● Set exercise 1
Answer these questions using the passage on the Children Village school building:
(a) What was each brick made from?
(b) What was the eucalyptus wood used for?
(c) Which major city is nearest to the school?
● Set exercise 2
Carry on the passage about the Children Village school building from its final line.

● Selected passage
▼

Thick walls help keep the rooms naturally cool. But it's the materials that stand out: Each brick is made from local soil, which was mixed with water and a small amount of cement before being compressed and sun-dried on site.
Together with eucalyptus wood (which was used for structural beams, staircases and roof supports), these natural building blocks were chosen to resonate with a local community composed largely of farmers and indigenous Brazilians.
"That's how they used to build," said Duschenes. "The grandparents of the (students) would build with mud bricks and wood. But somehow that got lost, or (came to be seen as something) bad from the past."
Yet, that's not to say that Utrabo and Duschenes -- who co-designed the building with fellow Brazilian firm Rosenbaum -- are overly deferential to vernacular traditions. Their design also nods to contemporary ideas. Children Village may employ ancient materials, but its flat roof and rectilinear frame are steeped in the traditions of architectural modernism.
Given that the nearest major city to the school is Brasilia (the concrete playground of famed modernist Oscar Niemeyer), this aesthetic will be as familiar to locals as the construction materials.
"It's a different kind of modernization," Duschenes said. "So a big part of the process was to show them that (their traditional) way of building could actually be done in a very technological and precise way -- that it's also a possible future.
"It's a dialogue between the times," he added.

▲

● Given data
▼

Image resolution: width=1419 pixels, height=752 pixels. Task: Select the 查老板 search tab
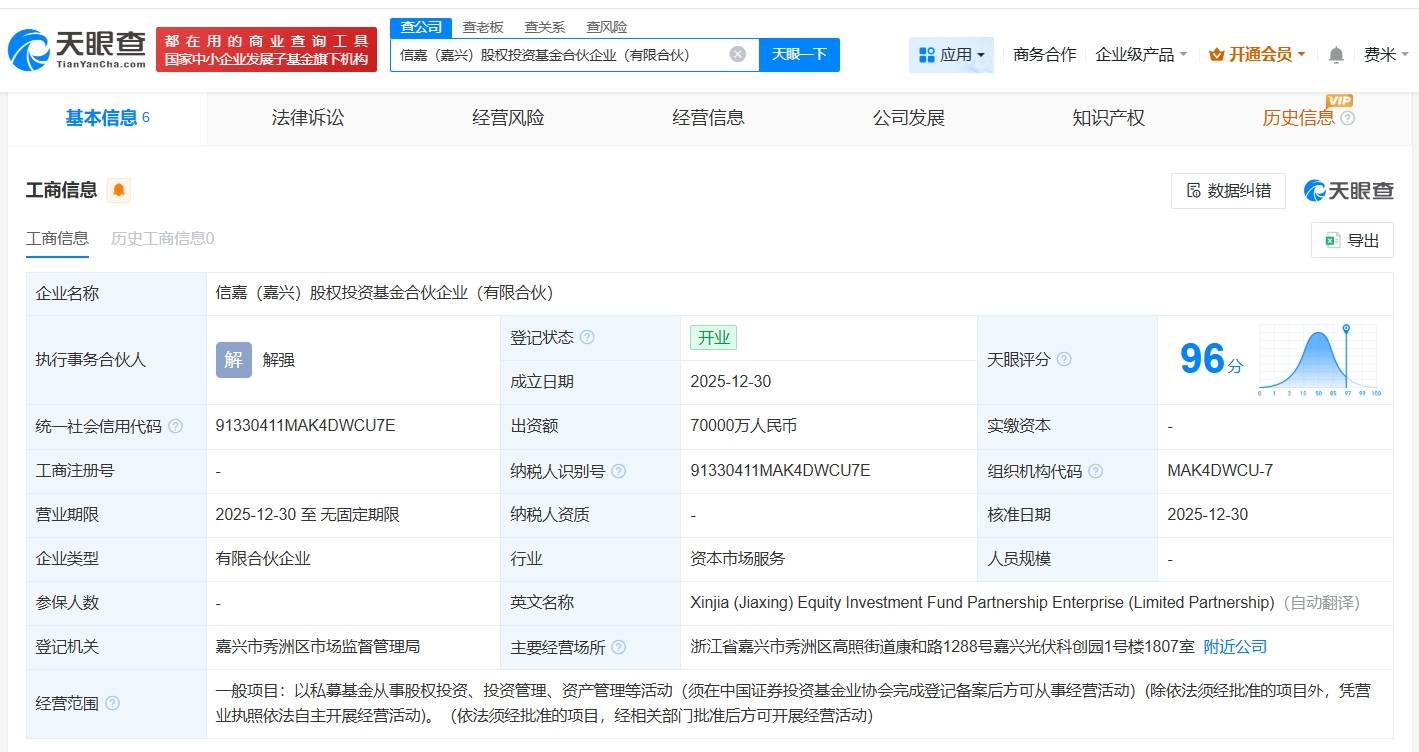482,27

▲
▼

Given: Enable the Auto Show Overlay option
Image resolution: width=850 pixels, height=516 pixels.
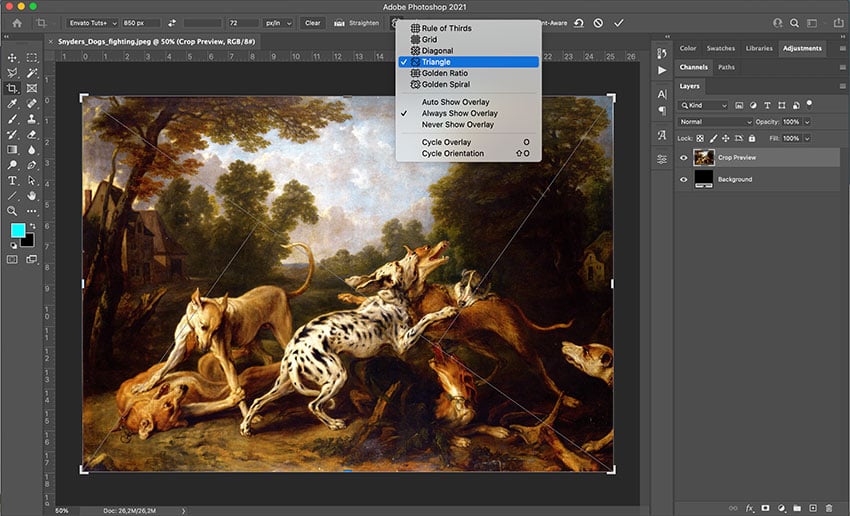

▲

● Output 1
(a) Local soil mixed with water and a small amount of cement, then compressed and sun-dried on site.
(b) Structural beams, staircases and roof supports.
(c) Brasilia.

● Output 2
An unconventional choice
The building's remote location and unorthodox materials aren't the only things that distinguish it from the usual gamut of international award nominees. For a start, Children Village was largely prefabricated. The region's poor roads and limited construction infrastructure meant that almost everything was built off-site and transported, in pieces, to Formoso do Araguaia to be assembled.
At 31 and 33 respectively, Duschenes and Utrabo are also incredibly young by industry standards. Having already claimed RIBA's International Emerging Architect prize, which is awarded to firms less than 10 years old, the duo has made an early impression on the architecture world, even if Children Village fails to claim the International Prize next month.
In any case, there are, as Utrabo suggests, other ways to judge the design's success.
"The rate of students that pass the exams (to enter) university is now higher than (before) -- so it's working really well," he concluded. "And I think the kids are having a lot of fun."